若将胰液引流至肠道内,则将十二指肠段的对肠系膜缘与空肠襻的对肠系膜缘做侧-侧吻合,距离Treitz韧带约50cm,胰管内放置一根F4或F6的导管,在胰管开口处用5-0可吸收缝线做荷包缝合结扎,胰管内导管经空肠壁引出体外(图1.12.11-11)。

13 术中注意要点

胰腺移植术的难点是对胰外分泌的处理。胰管结扎的胰瘘发生率高,胰管开放则可并发胰源性腹水和腹腔内感染,故不宜使用。胰管泌尿系吻合时,可吻合至肾盂、输尿管,但技术上较为困难,故多采用与膀胱吻合。胰腺膀胱吻合后,可通过经常测定尿的淀粉酶活性值以早期发现排斥反应,然而每天大量的碱性的胰液从尿中排出,可致酸碱代谢平衡紊乱,胰液的局部刺激,可引起膀胱炎和?头炎。胰管与空肠吻合可恢复胰液排至肠道内的通道,但亦可引起胰瘘和感染。若无胰管外引流导管,不易早期发现排斥反应。有人试行胰腺与胃吻合,但在异位胰腺移植时,二者的位置相距较远,技术上有相当困难。

据美国外科学院/国家卫生署(ACS/NIH)的器官移植登记处的记录,自1977年7月1日开始的642例胰腺移植术中,289(45%)是采用胰管堵塞法,胰管肠道吻合或胰管泌尿系吻合分别做了225例(35%)和86例(13%);在1983~1985年间,430例胰腺移植手术中,183例(43%)使用了胰管肠道吻合法,157例(37%)使用了胰管堵塞法,63例(15%)将胰管移植至膀胱,18例(14%)胰管与输尿管吻合。

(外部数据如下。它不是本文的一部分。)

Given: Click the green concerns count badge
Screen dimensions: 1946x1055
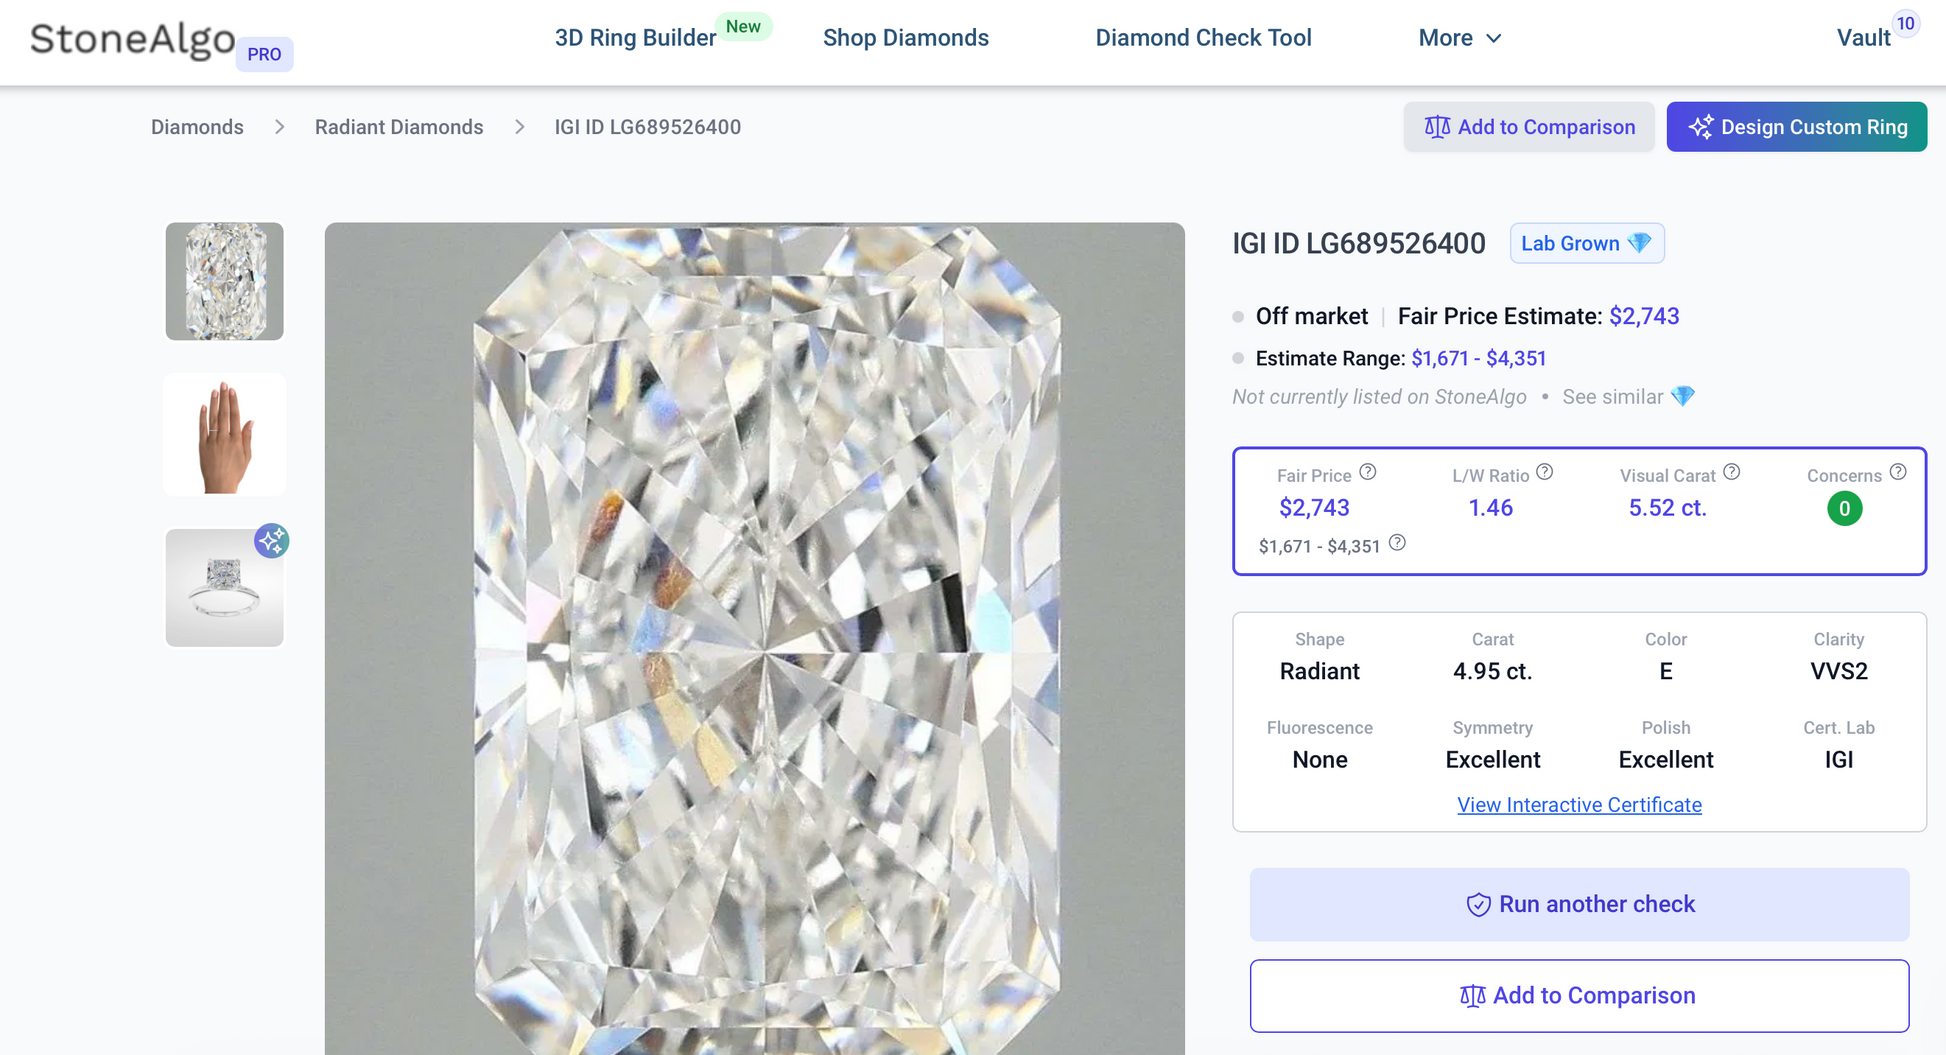Looking at the screenshot, I should click(x=1844, y=509).
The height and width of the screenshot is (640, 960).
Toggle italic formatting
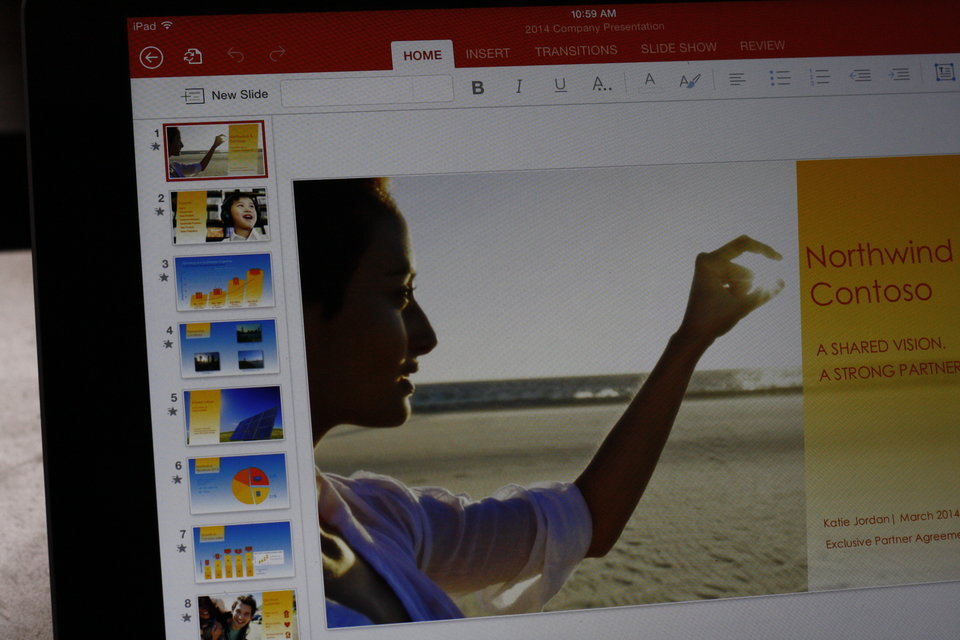pyautogui.click(x=519, y=86)
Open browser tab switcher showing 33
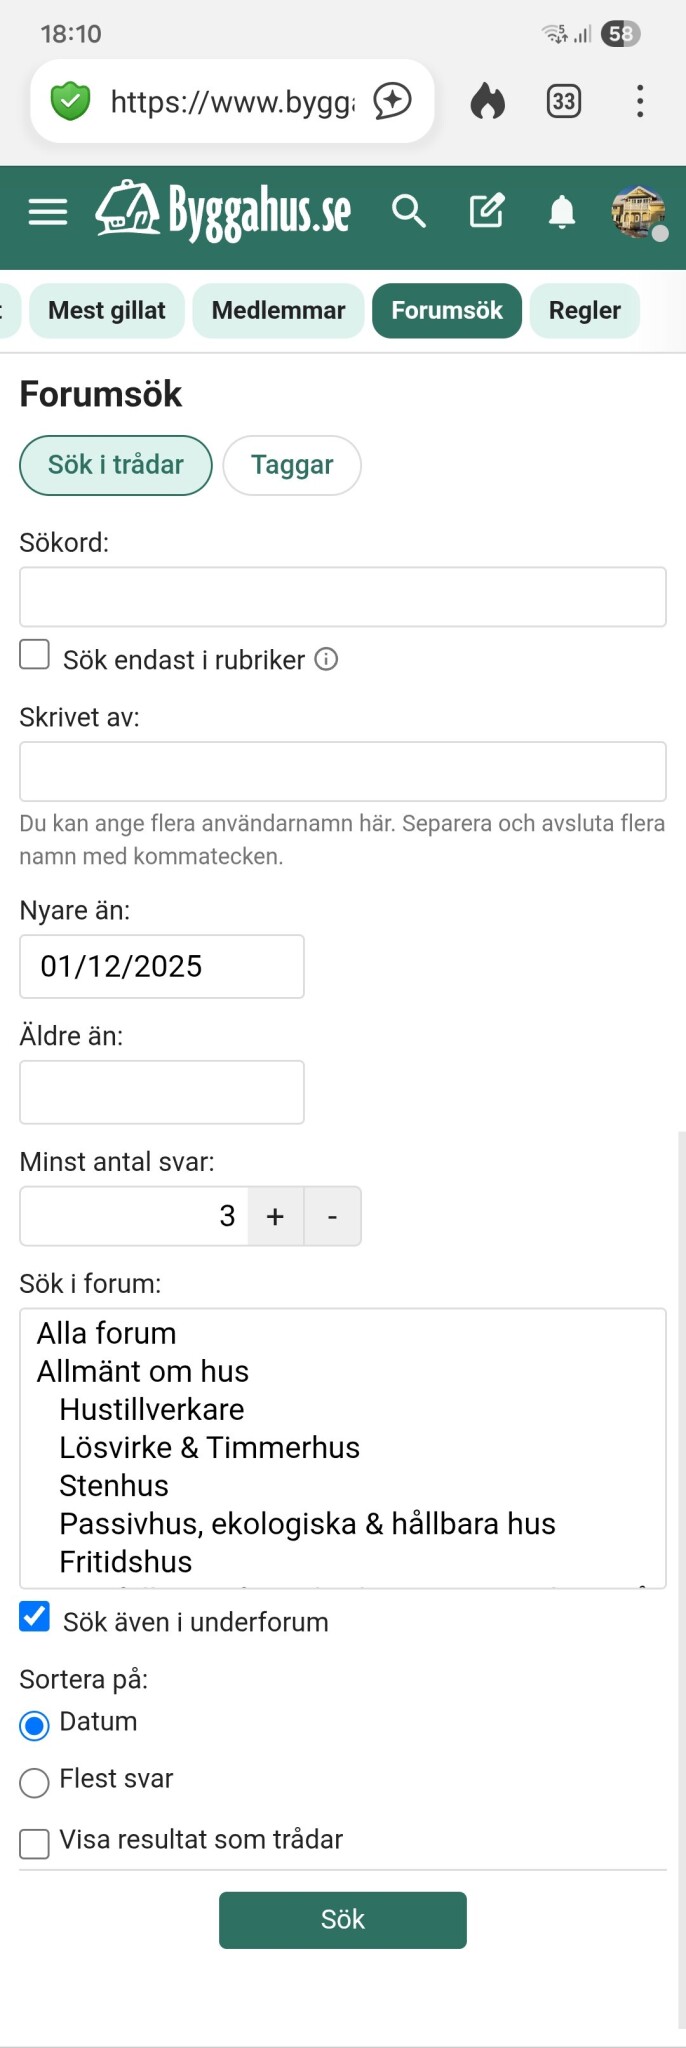This screenshot has width=686, height=2048. pyautogui.click(x=564, y=101)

采用胰管空肠吻合的方法日见增多。

14 术后处理

胰腺移植术术后做如下处理:

1.胰腺移植常与肾脏移植联合施行,故此类病人需要处理肾功能不全,如手术前后透析治疗等。

2.注意维持水与电解质平衡。

3.注射葡萄糖液时,应使用胰岛素,使血糖值维持在7.4mmol/L以下。

4.术后经常检测血糖值和C肽,以期及早发现排斥反应和移植胰功能减退。

5.移植后抗排斥反应,可将CsA、泼尼松、硫唑嘌呤、ATG联合使用。

6.行胰管膀胱吻合者,应监测每小时尿中排出淀粉酶的活性(U/h)。发生排斥反应时,尿中淀粉酶排出量减少先于血糖值升高。移植胰功能正常时,尿淀粉酶值一般为1000~8000U/h,若其降低值超过25%以上,应考虑有排斥反应。

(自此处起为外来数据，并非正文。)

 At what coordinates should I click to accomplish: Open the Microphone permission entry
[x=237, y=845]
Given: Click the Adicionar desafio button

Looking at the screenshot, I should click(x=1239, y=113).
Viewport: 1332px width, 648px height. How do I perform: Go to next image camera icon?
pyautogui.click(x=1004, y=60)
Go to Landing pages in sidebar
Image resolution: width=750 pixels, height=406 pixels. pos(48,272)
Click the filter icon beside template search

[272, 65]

7.经常检查肾功能状态,警惕CsA引起的肾功能损害。

8.全身应用抗生素。

9.术后ICU监护并隔离,防止交叉感染。

15 并发症

1.糖尿病人常合并有全身多器官的病变并可造成手术后的并发症。

2.血栓形成及血管吻合口堵塞。因脾静脉远端结扎,形成盲端,血流迟缓,形成血栓。血栓形成常是影响手术成功的重要因素。有用脾动、静脉吻合造成动静脉瘘以加速脾静脉血流,预防血栓形成。术后早期宜用肝素抗凝及输注右旋糖酐-40、甘露醇、口服阿司匹林等措施以降低血栓形成机会。

3.胰瘘。

4.移植局部感染。

5.胰腺炎。

6.胰管肠道内引流术的有关并发症如吻合口瘘、腹腔内感染、出血、肠梗阻、肠穿孔、移植物坏死等。